■ Requirement ■
Identify the line with "You are a computer-use agent. The"; copy word for word that line and every one after it, to the end of the listing. Exclude pictures.

■ Dataset entries ■
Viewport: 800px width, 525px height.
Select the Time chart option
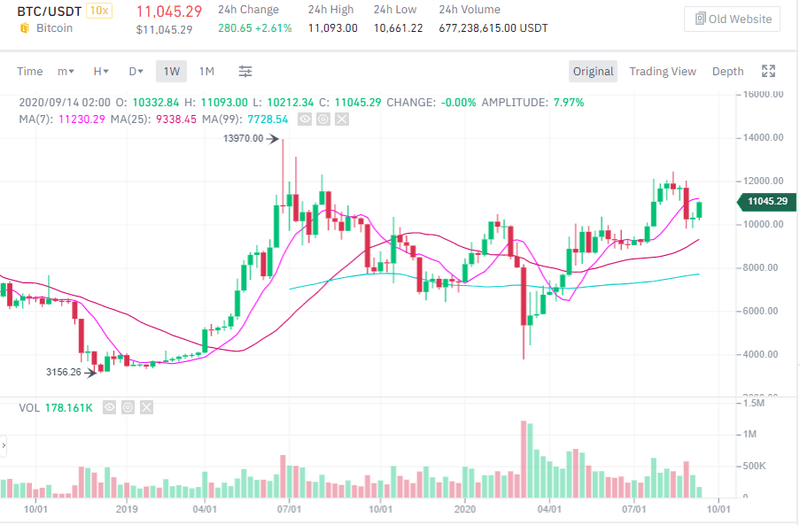coord(30,71)
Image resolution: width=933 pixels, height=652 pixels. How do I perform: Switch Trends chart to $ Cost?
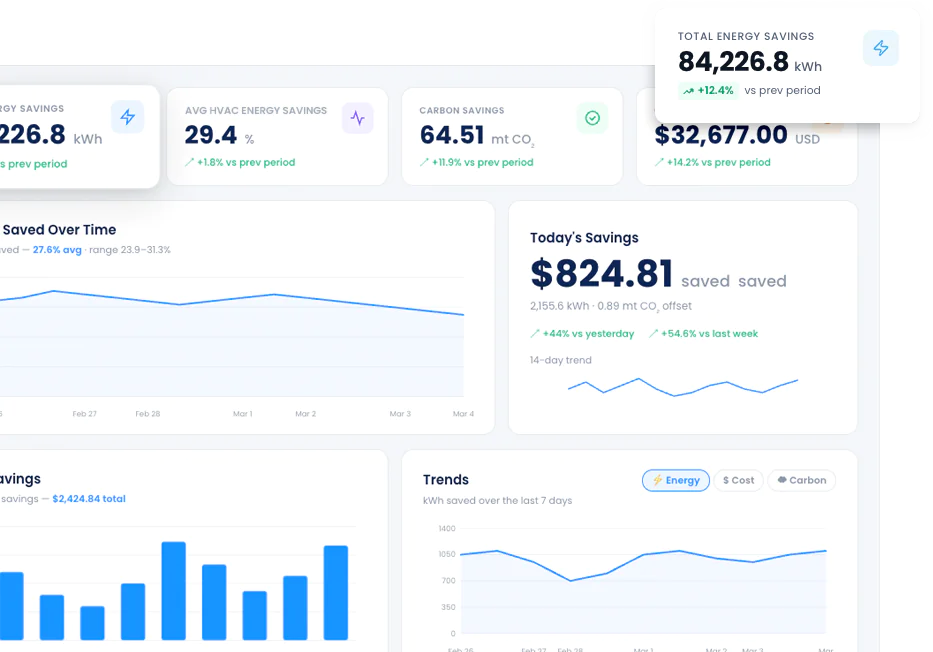point(738,480)
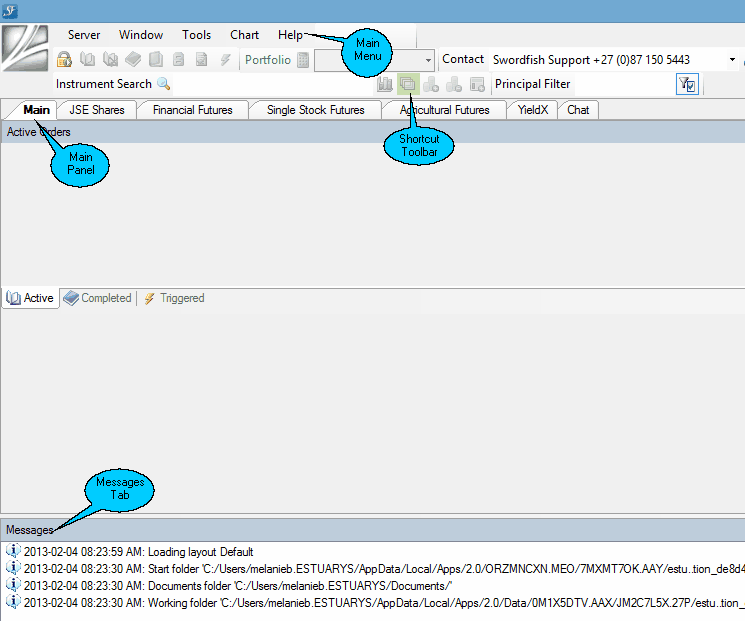Open the YieldX tab
The width and height of the screenshot is (745, 621).
532,110
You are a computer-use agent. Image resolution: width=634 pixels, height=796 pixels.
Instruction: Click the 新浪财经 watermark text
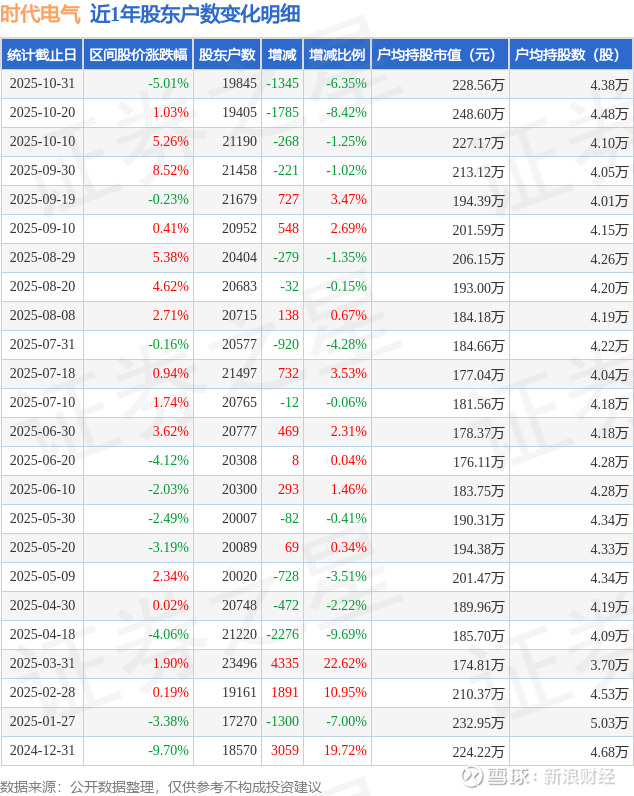tap(579, 777)
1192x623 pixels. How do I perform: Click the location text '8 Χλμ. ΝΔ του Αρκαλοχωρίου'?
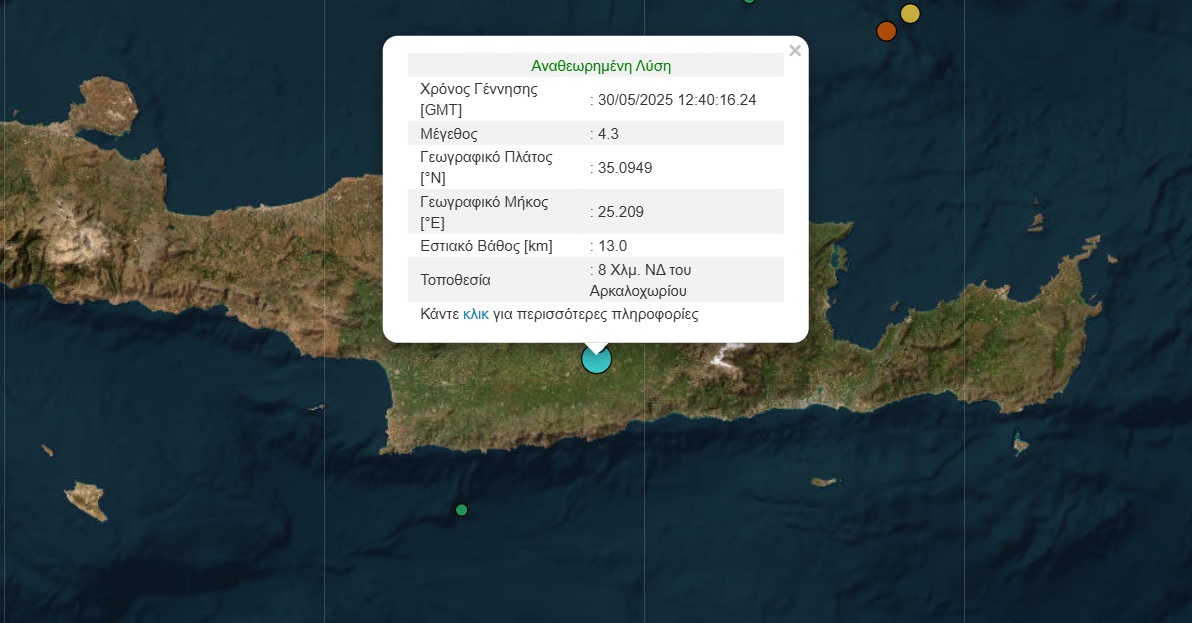click(x=643, y=280)
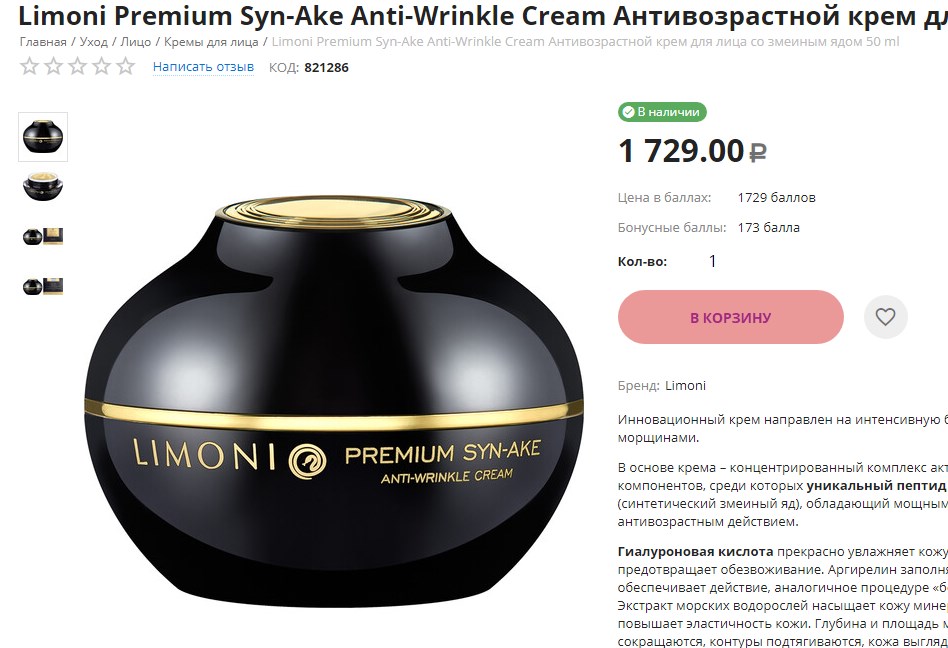Open the Уход breadcrumb category
The width and height of the screenshot is (948, 648).
[94, 42]
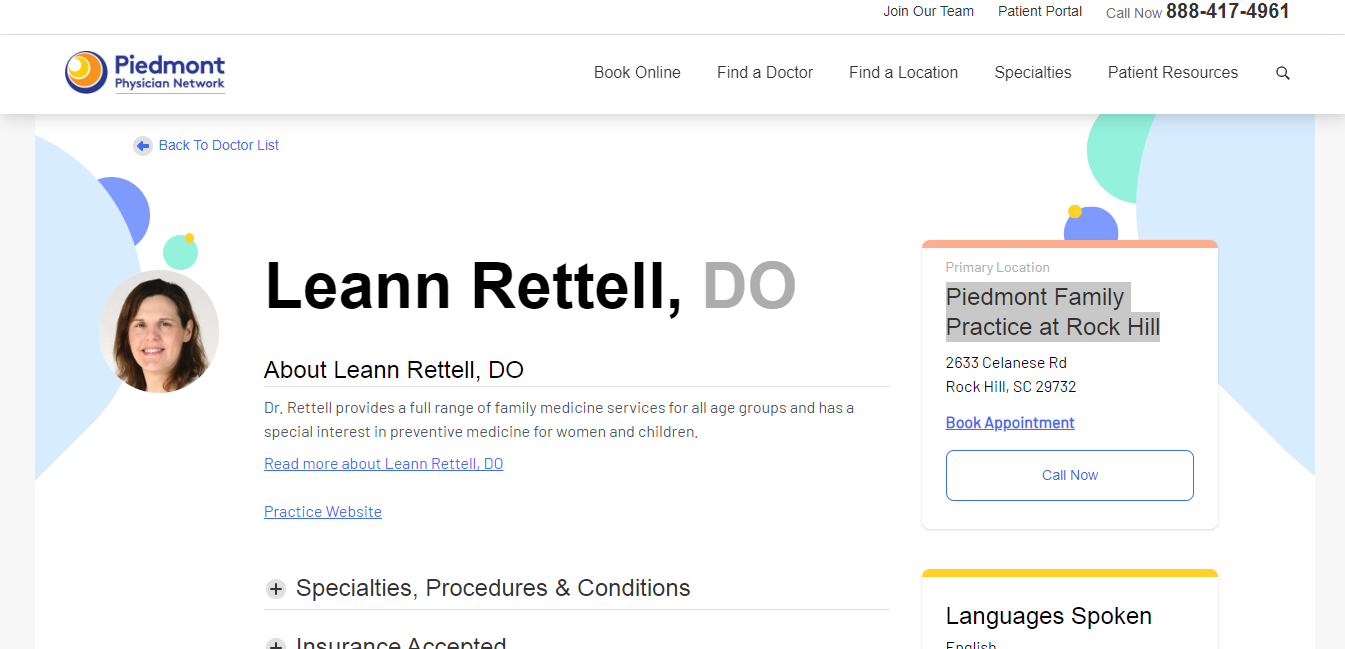The image size is (1345, 649).
Task: Read more about Leann Rettell, DO
Action: pyautogui.click(x=383, y=464)
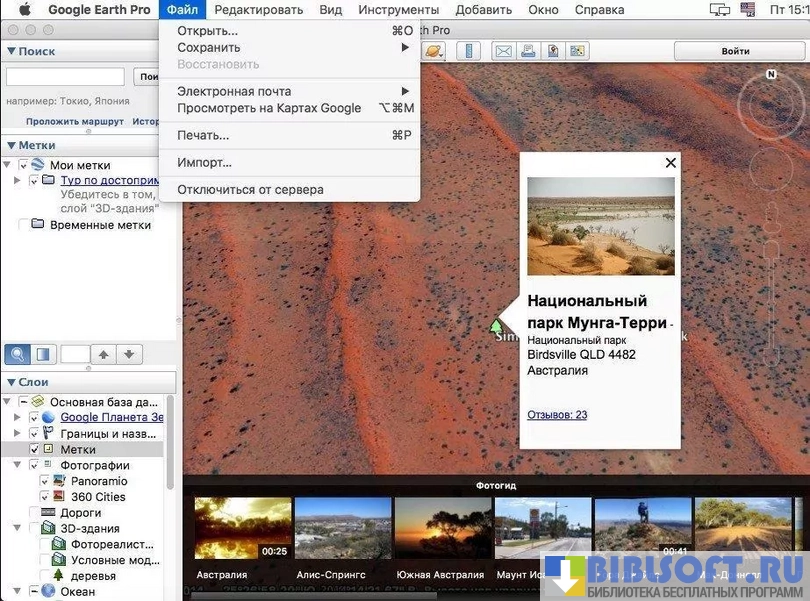The image size is (810, 601).
Task: Toggle the Временные метки checkbox
Action: (x=22, y=225)
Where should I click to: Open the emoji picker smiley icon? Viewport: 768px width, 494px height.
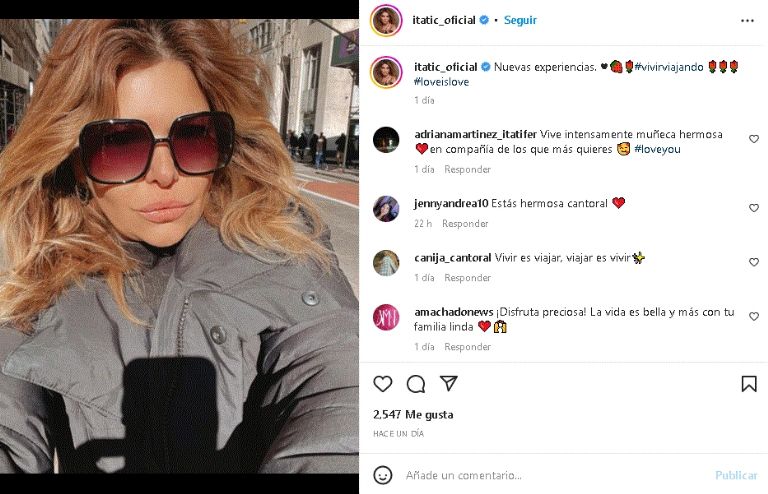[x=383, y=475]
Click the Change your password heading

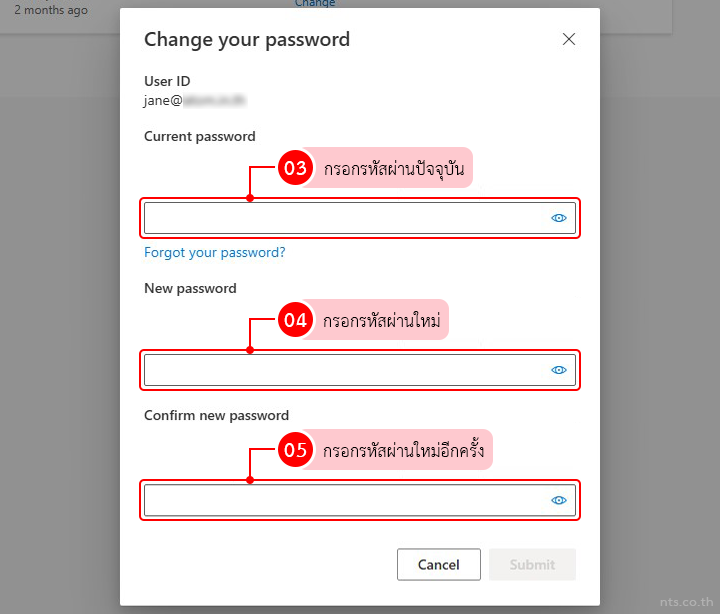click(x=247, y=40)
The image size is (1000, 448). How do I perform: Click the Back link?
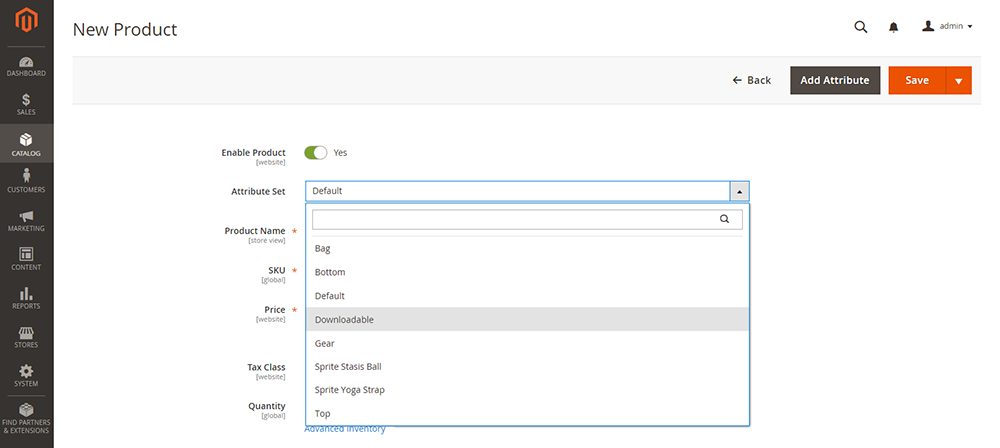point(752,81)
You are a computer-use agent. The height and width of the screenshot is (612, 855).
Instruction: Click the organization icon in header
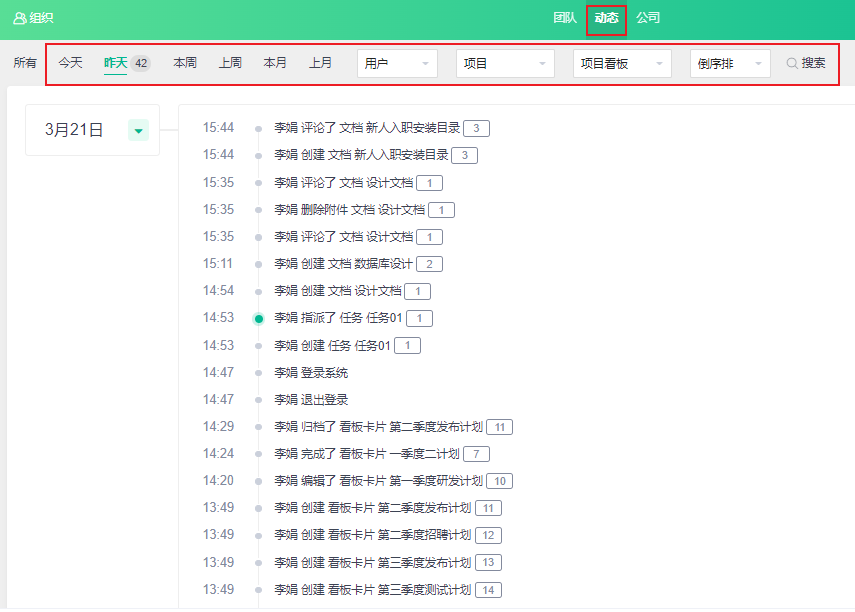pyautogui.click(x=19, y=18)
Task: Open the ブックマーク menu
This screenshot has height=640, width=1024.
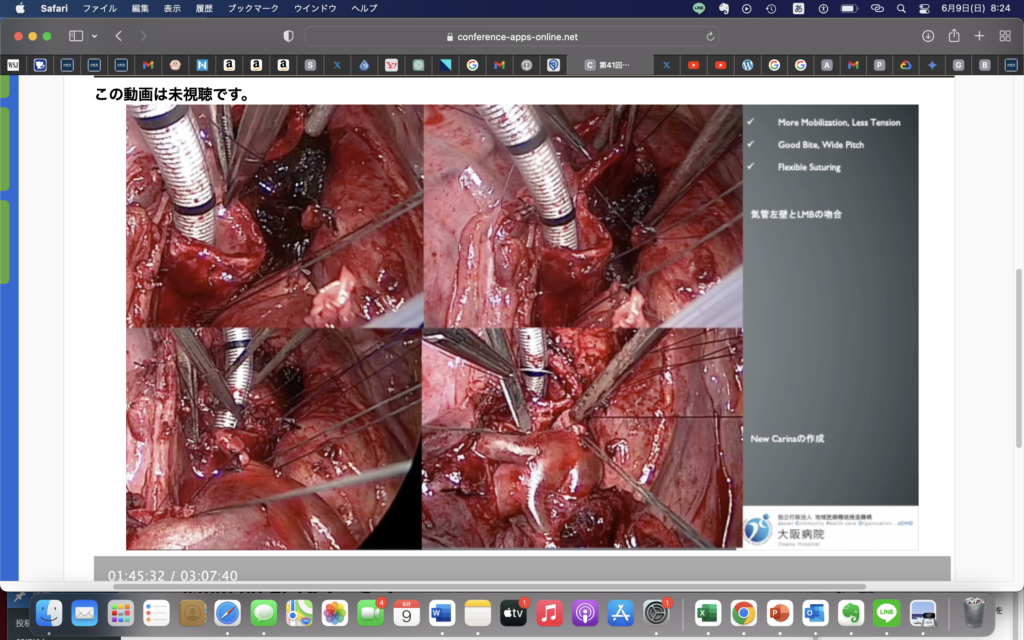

■ Exercise output ■
You are a computer-use agent. The height and width of the screenshot is (612, 855).
Instruction: Click the organization icon in header
pyautogui.click(x=19, y=18)
Task: Open the ブックマーク menu
This screenshot has height=640, width=1024.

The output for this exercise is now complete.